» WORK INSTRUCTIONS: Find the line containing "How do I perform: Click". Retype it and every later line of the records exactly, leaving out pictures.
===== DATA SECTION =====
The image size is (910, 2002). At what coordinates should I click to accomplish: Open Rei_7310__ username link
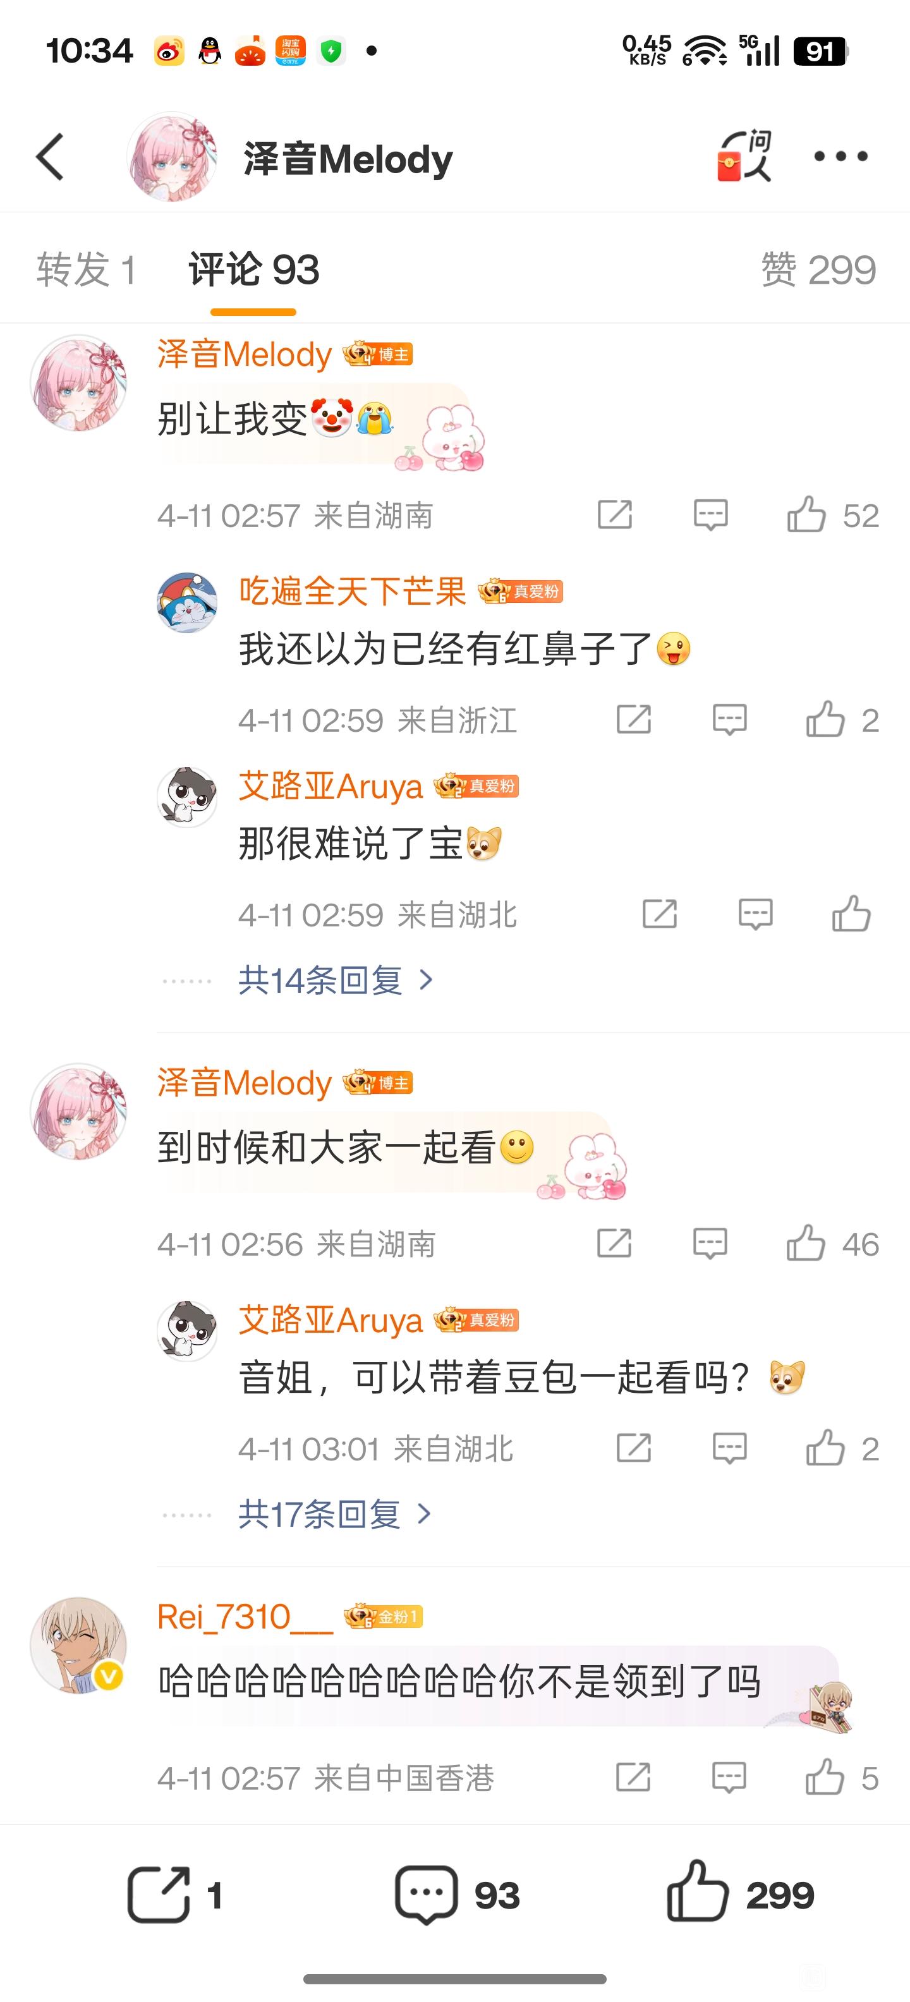(245, 1617)

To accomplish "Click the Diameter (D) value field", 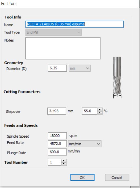I will tap(57, 68).
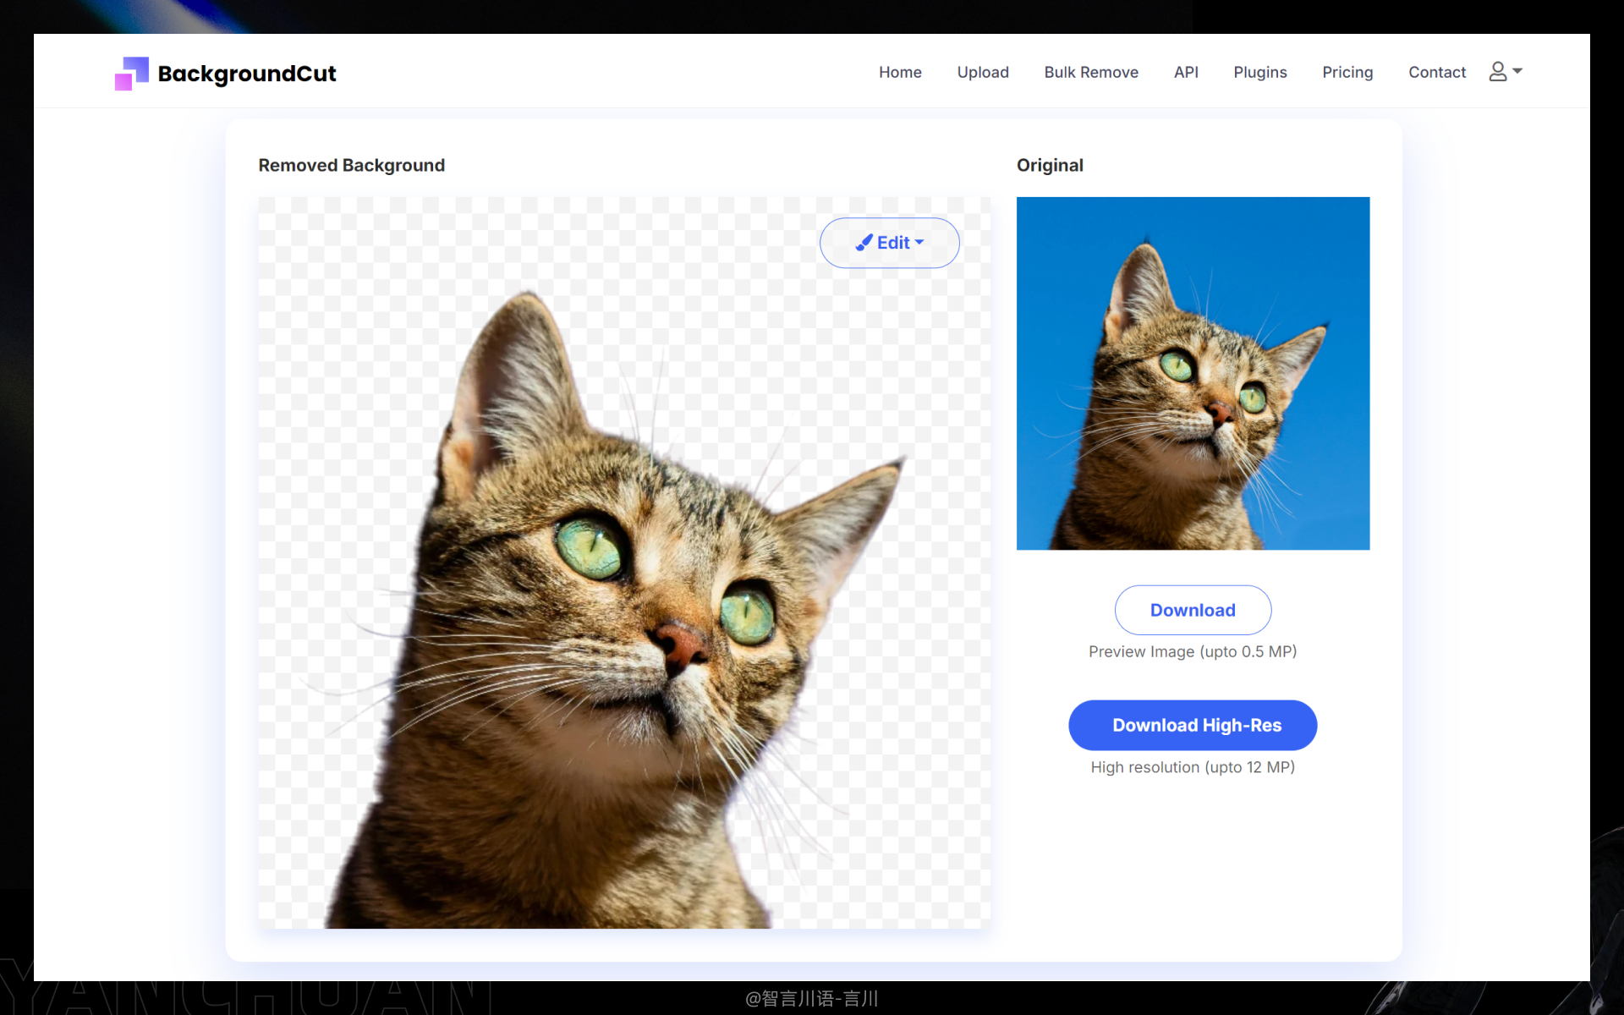Image resolution: width=1624 pixels, height=1015 pixels.
Task: Enable high resolution download option
Action: tap(1193, 725)

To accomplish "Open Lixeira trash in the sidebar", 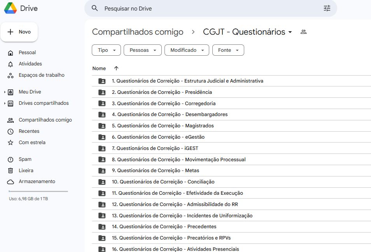I will point(26,171).
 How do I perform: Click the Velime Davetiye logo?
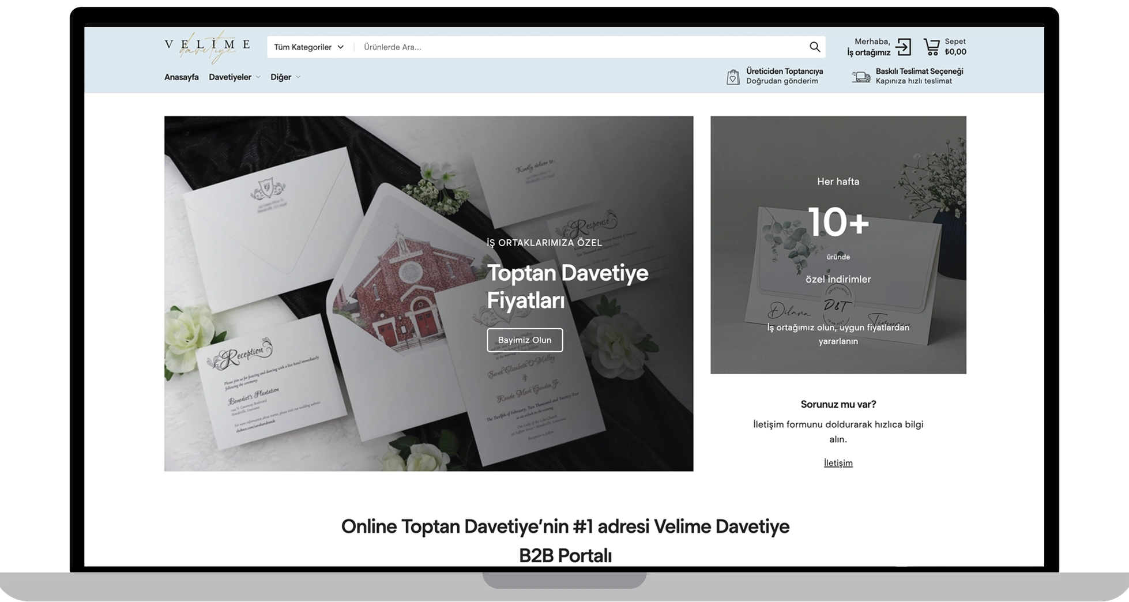[207, 47]
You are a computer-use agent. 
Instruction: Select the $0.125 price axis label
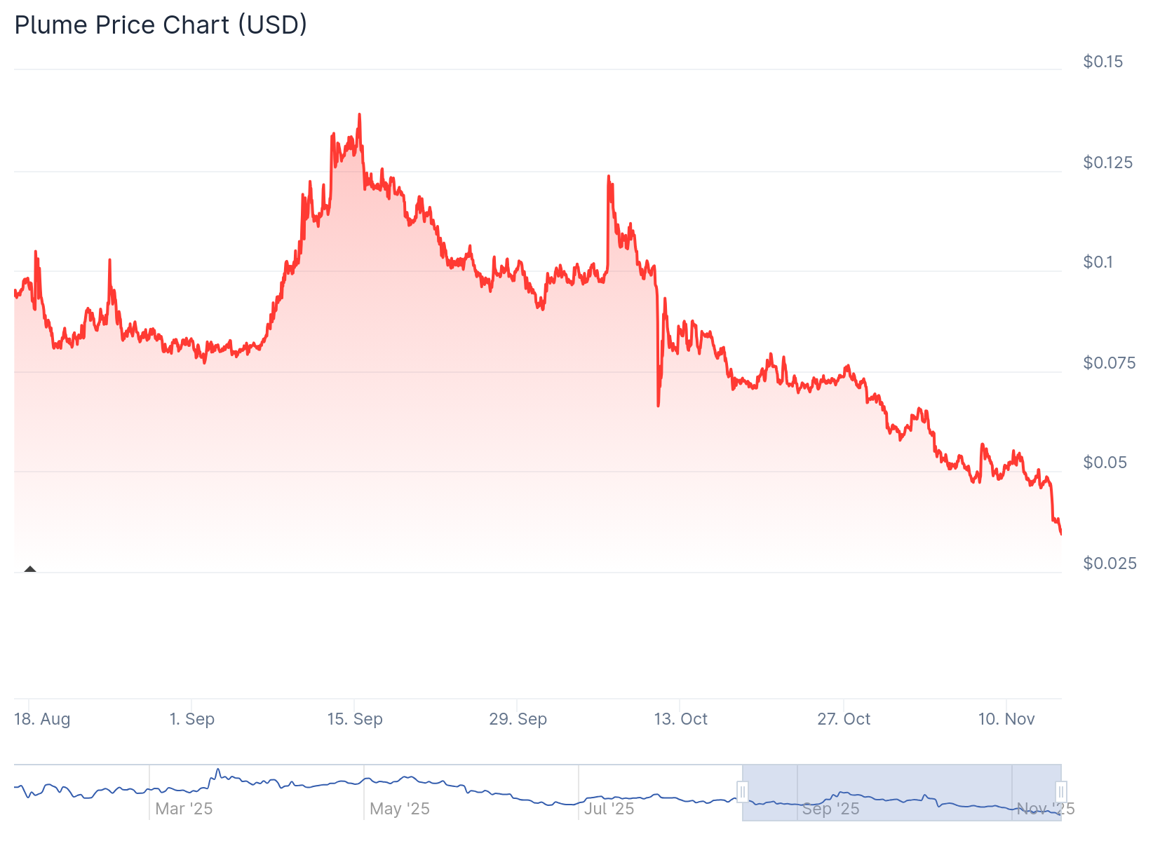pos(1107,163)
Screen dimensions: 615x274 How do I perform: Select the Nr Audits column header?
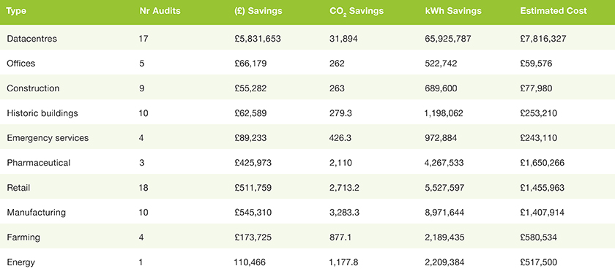tap(160, 11)
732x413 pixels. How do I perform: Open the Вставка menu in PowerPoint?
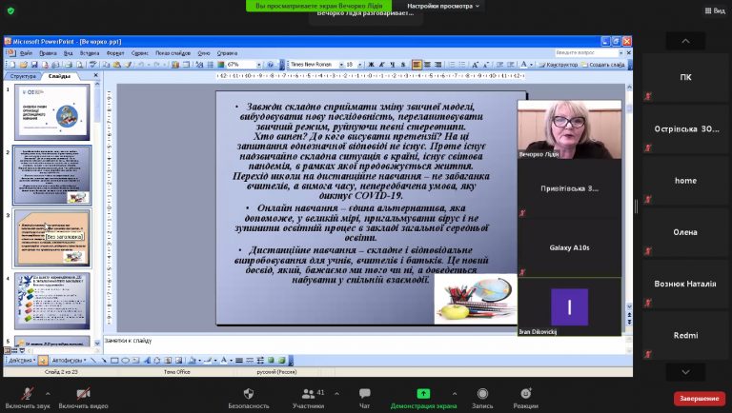pyautogui.click(x=89, y=53)

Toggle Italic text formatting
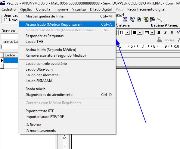165,33
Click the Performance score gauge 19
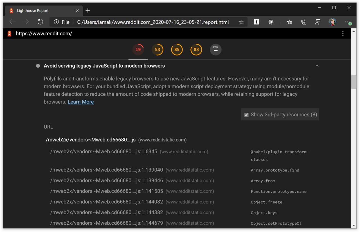Screen dimensions: 360x232 coord(138,50)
=====
» TASK RESPONSE:
 How do I perform: Click the Velime Davetiye logo?
[207, 47]
You are a computer-use agent. 
Instruction: Select the $0.125 price axis label
pos(1107,163)
Screen dimensions: 615x274 How do I perform: Select the Nr Audits column header?
tap(160, 11)
732x413 pixels. How do I perform: Open the Вставка menu in PowerPoint?
pyautogui.click(x=89, y=53)

Toggle Italic text formatting
165,33
Click the Performance score gauge 19
Screen dimensions: 360x232 coord(138,50)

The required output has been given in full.